■ Exercise A: According to the passage on Julienne Mathieu, in how many films was she credited in the cast from 1907 to 1909?
■ Exercise B: Decide whether each statement agrees with the passage on Julienne Mathieu, and back each yes or no with the deciding words from the passage, quoted exactly: (i) Hôtel électrique was released in 1908. (ii) She was married to Albert Capellani. (iii) Pathé Frères Productions funded the Mathieu-Chomón couple to regain the advantage over Star Film.
■ Exercise C: Reproduce the part of the passage on Julienne Mathieu that starts at "Julienne Alexandrine Mathieu" and ends at "introduced her husband).".

■ Selected excerpt:
*** Begin section ***
French actress (1874–1943)

Julienne Alexandrine Mathieu ( – ) was one of the earliest French silent film actresses who appeared mostly in French silents between 1905 and 1909. She appeared in the silent film Hôtel électrique released in 1908, one of the first films to incorporate stop motion animation. She was the wife of the director Segundo de Chomón. Her contribution to his work was not only her participation in the cast, but also in the script and the special effects (in particular, Pathécolor process to which she introduced her husband).

== Biography ==
From 1907 to 1909, she was credited in the cast of at least 42 films. Most of them were shot by Segundo de Chomón, but she also appeared in films of Gaston Velle, Albert Capellani, Ferdinand Zecca and Lucien Nonguet. Many of these productions are marked by the use of special effects, of which her husband and she have become specialists, such as stop-motion animation, pixilation, overprinting, dissolving, even tracking shot. For their inspiration, they closely imitated the production of Méliès, who was arguably less successful; by funding the Mathieu-Chomón couple, Pathé Frères Productions sought to regain the advantage over its competitor, Star Film.
*** End section ***
Data records
*** Begin section ***
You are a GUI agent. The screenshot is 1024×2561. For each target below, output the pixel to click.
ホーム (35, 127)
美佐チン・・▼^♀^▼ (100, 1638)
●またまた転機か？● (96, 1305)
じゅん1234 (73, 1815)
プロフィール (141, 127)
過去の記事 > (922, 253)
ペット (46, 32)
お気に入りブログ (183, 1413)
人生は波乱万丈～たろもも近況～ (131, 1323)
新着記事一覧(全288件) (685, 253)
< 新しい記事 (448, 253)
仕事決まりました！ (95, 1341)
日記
*** End section ***
■ Answer area A: She was credited in the cast of at least 42 films.

■ Answer area B:
(i) Yes: "She appeared in the silent film Hôtel électrique released in 1908"
(ii) No: "She was the wife of the director Segundo de Chomón."
(iii) Yes: "by funding the Mathieu-Chomón couple, Pathé Frères Productions sought to regain the advantage over its competitor, Star Film."

■ Answer area C:
Julienne Alexandrine Mathieu ( – ) was one of the earliest French silent film actresses who appeared mostly in French silents between 1905 and 1909. She appeared in the silent film Hôtel électrique released in 1908, one of the first films to incorporate stop motion animation. She was the wife of the director Segundo de Chomón. Her contribution to his work was not only her participation in the cast, but also in the script and the special effects (in particular, Pathécolor process to which she introduced her husband).